START ENTRIES SHOWN

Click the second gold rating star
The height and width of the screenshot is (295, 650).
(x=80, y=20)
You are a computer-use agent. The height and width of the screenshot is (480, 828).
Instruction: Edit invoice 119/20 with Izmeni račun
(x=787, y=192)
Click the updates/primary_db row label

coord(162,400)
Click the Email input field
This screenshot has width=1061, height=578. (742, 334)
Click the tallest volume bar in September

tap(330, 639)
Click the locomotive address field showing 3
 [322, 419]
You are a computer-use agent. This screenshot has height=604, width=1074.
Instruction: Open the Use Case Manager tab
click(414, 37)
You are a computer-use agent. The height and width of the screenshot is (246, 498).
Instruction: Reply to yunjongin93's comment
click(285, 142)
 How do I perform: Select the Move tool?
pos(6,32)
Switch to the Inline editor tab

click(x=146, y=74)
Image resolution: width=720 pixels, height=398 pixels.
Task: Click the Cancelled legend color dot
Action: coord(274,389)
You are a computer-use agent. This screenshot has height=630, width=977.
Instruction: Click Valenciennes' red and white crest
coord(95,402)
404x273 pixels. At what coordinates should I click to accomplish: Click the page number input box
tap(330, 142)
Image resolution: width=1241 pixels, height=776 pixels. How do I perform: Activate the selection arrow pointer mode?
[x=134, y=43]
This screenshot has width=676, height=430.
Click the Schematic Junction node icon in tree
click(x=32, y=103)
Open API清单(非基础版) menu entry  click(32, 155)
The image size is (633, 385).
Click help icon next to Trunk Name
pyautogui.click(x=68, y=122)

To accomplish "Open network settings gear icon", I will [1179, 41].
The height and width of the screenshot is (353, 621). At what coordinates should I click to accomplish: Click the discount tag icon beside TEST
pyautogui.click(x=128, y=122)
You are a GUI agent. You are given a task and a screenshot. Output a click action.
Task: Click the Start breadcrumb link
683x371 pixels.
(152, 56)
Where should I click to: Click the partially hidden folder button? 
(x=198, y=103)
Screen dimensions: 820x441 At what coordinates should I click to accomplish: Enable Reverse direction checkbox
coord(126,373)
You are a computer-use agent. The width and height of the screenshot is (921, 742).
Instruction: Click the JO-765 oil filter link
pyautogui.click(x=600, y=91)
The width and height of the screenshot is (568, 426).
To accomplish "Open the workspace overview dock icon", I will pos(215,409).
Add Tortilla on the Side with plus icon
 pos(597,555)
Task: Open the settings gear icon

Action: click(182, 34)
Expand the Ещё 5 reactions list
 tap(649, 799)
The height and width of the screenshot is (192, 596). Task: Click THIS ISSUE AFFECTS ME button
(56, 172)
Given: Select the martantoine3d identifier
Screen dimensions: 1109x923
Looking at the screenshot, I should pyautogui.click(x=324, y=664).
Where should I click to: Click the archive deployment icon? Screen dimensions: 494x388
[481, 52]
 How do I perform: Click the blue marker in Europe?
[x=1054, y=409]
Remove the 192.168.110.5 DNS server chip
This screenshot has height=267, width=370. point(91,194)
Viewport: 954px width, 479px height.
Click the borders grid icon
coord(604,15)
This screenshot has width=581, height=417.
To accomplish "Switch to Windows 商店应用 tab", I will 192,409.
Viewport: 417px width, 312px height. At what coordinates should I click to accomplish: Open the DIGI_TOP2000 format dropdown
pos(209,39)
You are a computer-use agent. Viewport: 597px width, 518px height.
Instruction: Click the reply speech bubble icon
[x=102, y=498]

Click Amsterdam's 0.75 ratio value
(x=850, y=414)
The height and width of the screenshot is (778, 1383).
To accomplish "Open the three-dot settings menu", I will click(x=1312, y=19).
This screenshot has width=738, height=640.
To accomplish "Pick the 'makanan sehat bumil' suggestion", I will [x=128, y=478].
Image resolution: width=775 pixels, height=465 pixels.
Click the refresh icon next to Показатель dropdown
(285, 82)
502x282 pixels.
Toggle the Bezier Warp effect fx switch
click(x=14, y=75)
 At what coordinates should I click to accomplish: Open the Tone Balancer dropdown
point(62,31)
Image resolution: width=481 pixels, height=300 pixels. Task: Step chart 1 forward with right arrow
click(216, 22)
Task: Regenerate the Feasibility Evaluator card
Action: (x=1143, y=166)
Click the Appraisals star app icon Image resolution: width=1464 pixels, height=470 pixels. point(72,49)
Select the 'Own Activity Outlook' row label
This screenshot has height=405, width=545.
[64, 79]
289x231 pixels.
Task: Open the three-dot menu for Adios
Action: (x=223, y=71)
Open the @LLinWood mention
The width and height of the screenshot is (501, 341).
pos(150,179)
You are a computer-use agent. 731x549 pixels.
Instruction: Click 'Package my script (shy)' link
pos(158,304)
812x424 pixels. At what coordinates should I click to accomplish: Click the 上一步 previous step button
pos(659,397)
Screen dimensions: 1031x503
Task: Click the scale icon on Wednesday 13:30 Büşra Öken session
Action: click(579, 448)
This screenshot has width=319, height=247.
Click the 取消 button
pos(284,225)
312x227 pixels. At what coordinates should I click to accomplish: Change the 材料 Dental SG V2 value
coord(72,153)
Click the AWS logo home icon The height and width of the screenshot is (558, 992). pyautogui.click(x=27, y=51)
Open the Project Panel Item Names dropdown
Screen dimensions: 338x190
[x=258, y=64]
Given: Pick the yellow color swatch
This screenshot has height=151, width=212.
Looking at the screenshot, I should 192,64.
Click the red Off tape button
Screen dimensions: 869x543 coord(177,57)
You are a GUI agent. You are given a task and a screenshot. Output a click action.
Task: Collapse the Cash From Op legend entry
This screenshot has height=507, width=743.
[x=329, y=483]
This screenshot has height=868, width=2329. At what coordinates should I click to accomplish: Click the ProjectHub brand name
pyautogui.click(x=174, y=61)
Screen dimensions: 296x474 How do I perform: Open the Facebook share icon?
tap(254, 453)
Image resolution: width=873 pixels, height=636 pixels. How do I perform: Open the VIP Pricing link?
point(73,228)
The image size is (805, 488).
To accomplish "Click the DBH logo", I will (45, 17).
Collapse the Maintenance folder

END ENTRIES SHOWN

Copy every line of the listing above verbatim.

Click the second gold rating star
The height and width of the screenshot is (295, 650).
(x=80, y=20)
You are a computer-use agent. The height and width of the screenshot is (480, 828).
Instruction: Edit invoice 119/20 with Izmeni račun
(x=787, y=192)
Click the updates/primary_db row label

coord(162,400)
Click the Email input field
This screenshot has width=1061, height=578. (742, 334)
Click the tallest volume bar in September

tap(330, 639)
Click the locomotive address field showing 3
 [322, 419]
You are a computer-use agent. This screenshot has height=604, width=1074.
Instruction: Open the Use Case Manager tab
click(414, 37)
You are a computer-use agent. The height and width of the screenshot is (246, 498).
Instruction: Reply to yunjongin93's comment
click(285, 142)
 How do I perform: Select the Move tool?
pos(6,32)
Switch to the Inline editor tab

click(x=146, y=74)
Image resolution: width=720 pixels, height=398 pixels.
Task: Click the Cancelled legend color dot
Action: coord(274,389)
You are a computer-use agent. This screenshot has height=630, width=977.
Instruction: Click Valenciennes' red and white crest
coord(95,402)
404x273 pixels. At what coordinates should I click to accomplish: Click the page number input box
tap(330, 142)
Image resolution: width=1241 pixels, height=776 pixels. How do I perform: Activate the selection arrow pointer mode?
[x=134, y=43]
This screenshot has width=676, height=430.
Click the Schematic Junction node icon in tree
click(x=32, y=103)
Open API清单(非基础版) menu entry  click(32, 155)
The image size is (633, 385).
Click help icon next to Trunk Name
pyautogui.click(x=68, y=122)

To accomplish "Open network settings gear icon", I will [1179, 41].
The height and width of the screenshot is (353, 621). At what coordinates should I click to accomplish: Click the discount tag icon beside TEST
pyautogui.click(x=128, y=122)
You are a GUI agent. You are given a task and a screenshot. Output a click action.
Task: Click the Start breadcrumb link
683x371 pixels.
(152, 56)
Where should I click to: Click the partially hidden folder button? 
(x=198, y=103)
Screen dimensions: 820x441 At what coordinates should I click to accomplish: Enable Reverse direction checkbox
coord(126,373)
You are a computer-use agent. The width and height of the screenshot is (921, 742).
Instruction: Click the JO-765 oil filter link
pyautogui.click(x=600, y=91)
The width and height of the screenshot is (568, 426).
To accomplish "Open the workspace overview dock icon", I will pos(215,409).
Add Tortilla on the Side with plus icon
 pos(597,555)
Task: Open the settings gear icon

Action: click(182, 34)
Expand the Ещё 5 reactions list
 tap(649, 799)
The height and width of the screenshot is (192, 596). Task: Click THIS ISSUE AFFECTS ME button
(56, 172)
Given: Select the martantoine3d identifier
Screen dimensions: 1109x923
Looking at the screenshot, I should pyautogui.click(x=324, y=664).
Where should I click to: Click the archive deployment icon? Screen dimensions: 494x388
[481, 52]
 How do I perform: Click the blue marker in Europe?
[x=1054, y=409]
Remove the 192.168.110.5 DNS server chip
This screenshot has height=267, width=370. point(91,194)
Viewport: 954px width, 479px height.
Click the borders grid icon
coord(604,15)
This screenshot has width=581, height=417.
To accomplish "Switch to Windows 商店应用 tab", I will 192,409.
Viewport: 417px width, 312px height. At what coordinates should I click to accomplish: Open the DIGI_TOP2000 format dropdown
pos(209,39)
You are a computer-use agent. Viewport: 597px width, 518px height.
Instruction: Click the reply speech bubble icon
[x=102, y=498]

Click Amsterdam's 0.75 ratio value
(x=850, y=414)
The height and width of the screenshot is (778, 1383).
To accomplish "Open the three-dot settings menu", I will click(x=1312, y=19).
This screenshot has width=738, height=640.
To accomplish "Pick the 'makanan sehat bumil' suggestion", I will [x=128, y=478].
Image resolution: width=775 pixels, height=465 pixels.
Click the refresh icon next to Показатель dropdown
(285, 82)
502x282 pixels.
Toggle the Bezier Warp effect fx switch
click(x=14, y=75)
 At what coordinates should I click to accomplish: Open the Tone Balancer dropdown
point(62,31)
Image resolution: width=481 pixels, height=300 pixels. Task: Step chart 1 forward with right arrow
click(216, 22)
Task: Regenerate the Feasibility Evaluator card
Action: (x=1143, y=166)
Click the Appraisals star app icon Image resolution: width=1464 pixels, height=470 pixels. point(72,49)
Select the 'Own Activity Outlook' row label
This screenshot has height=405, width=545.
[64, 79]
289x231 pixels.
Task: Open the three-dot menu for Adios
Action: (x=223, y=71)
Open the @LLinWood mention
The width and height of the screenshot is (501, 341).
pos(150,179)
You are a computer-use agent. 731x549 pixels.
Instruction: Click 'Package my script (shy)' link
pos(158,304)
812x424 pixels. At what coordinates should I click to accomplish: Click the 上一步 previous step button
pos(659,397)
Screen dimensions: 1031x503
Task: Click the scale icon on Wednesday 13:30 Büşra Öken session
Action: click(579, 448)
This screenshot has width=319, height=247.
Click the 取消 button
pos(284,225)
312x227 pixels. At what coordinates should I click to accomplish: Change the 材料 Dental SG V2 value
coord(72,153)
Click the AWS logo home icon The height and width of the screenshot is (558, 992). pyautogui.click(x=27, y=51)
Open the Project Panel Item Names dropdown
Screen dimensions: 338x190
[x=258, y=64]
Given: Pick the yellow color swatch
This screenshot has height=151, width=212.
Looking at the screenshot, I should 192,64.
Click the red Off tape button
Screen dimensions: 869x543 coord(177,57)
You are a GUI agent. You are given a task and a screenshot. Output a click action.
Task: Collapse the Cash From Op legend entry
This screenshot has height=507, width=743.
[x=329, y=483]
This screenshot has height=868, width=2329. At what coordinates should I click to accomplish: Click the ProjectHub brand name
pyautogui.click(x=174, y=61)
Screen dimensions: 296x474 How do I perform: Open the Facebook share icon?
tap(254, 453)
Image resolution: width=873 pixels, height=636 pixels. How do I perform: Open the VIP Pricing link?
point(73,228)
The image size is (805, 488).
To accomplish "Click the DBH logo", I will (45, 17).
Collapse the Maintenance folder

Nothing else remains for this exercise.